Mapping forest biomass across the US using national forest inventory data, spaceborne lidar and a two-stage hierarchical model
Satellite lidar missions, such as GEDI and IceSat-2, are designed to collect laser altimetry data from space for narrow bands along orbital tracts. As a result lidar metric sets derived from these sources will not be of complete spatial coverage. This lack of complete coverage, or sparsity, means traditional regression approaches that consider lidar metrics as explanatory variables and do not account for error cannot be used to generate wall-to-wall maps of forest inventory variables. We implement a two-stage hierarchical spatial modeling framework to produce wall-to-wall (30m) predictions of forest aboveground biomass (AGB) across the contiguous US. The first stage models the sparsely sampled lidar to make wall-to-wall predictions using Landsat variables (e.g., NDVI). The second stage predicts forest AGB wall-to-wall using the stage-one lidar predictions as explanatory variables. Because the model is fitted using Bayesian inference, we can propagate stage-one lidar prediction uncertainty through to the stage-two predictions of forest AGB. This helps ensure the validity of any model-based confidence/credible intervals generated for predictions. We inform the model with USFS Forest Inventory and Analysis (FIA) forest measurements and GLAS spaceborne lidar to spatially predict AGB across the contiguous US. To circumvent computational difficulties that arise when fitting complex geostatistical models to massive datasets, we use a Nearest Neighbor Gaussian process (NNGP) prior. Results suggest that a two-stage hierarchical modeling approach to leveraging sampled lidar data to improve AGB estimation is effective.
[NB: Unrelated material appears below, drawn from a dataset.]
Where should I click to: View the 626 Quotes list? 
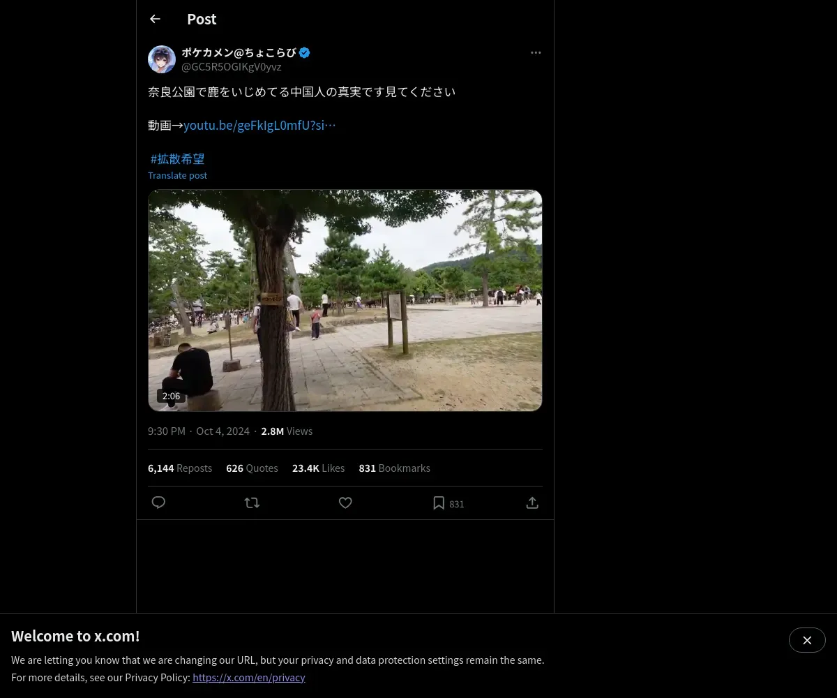click(252, 468)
Further, fitting the hierarchical spatial model within a Bayesian mode of inference allows for AGB quantification across scales ranging from individual pixel estimates of AGB density to total AGB for the continental US with uncertainty. The two-stage hierarchcial spatial modeling framework examined here is directly applicable to spaceborne lidar acquisitions from GEDI and IceSat-2. Pairing these lidar sources with the extensive FIA forest monitoring plot network using a two-stage prediction framework offers the potential to improve forest AGB accounting certainty and provides maps for analysis of the spatial distribution of AGB.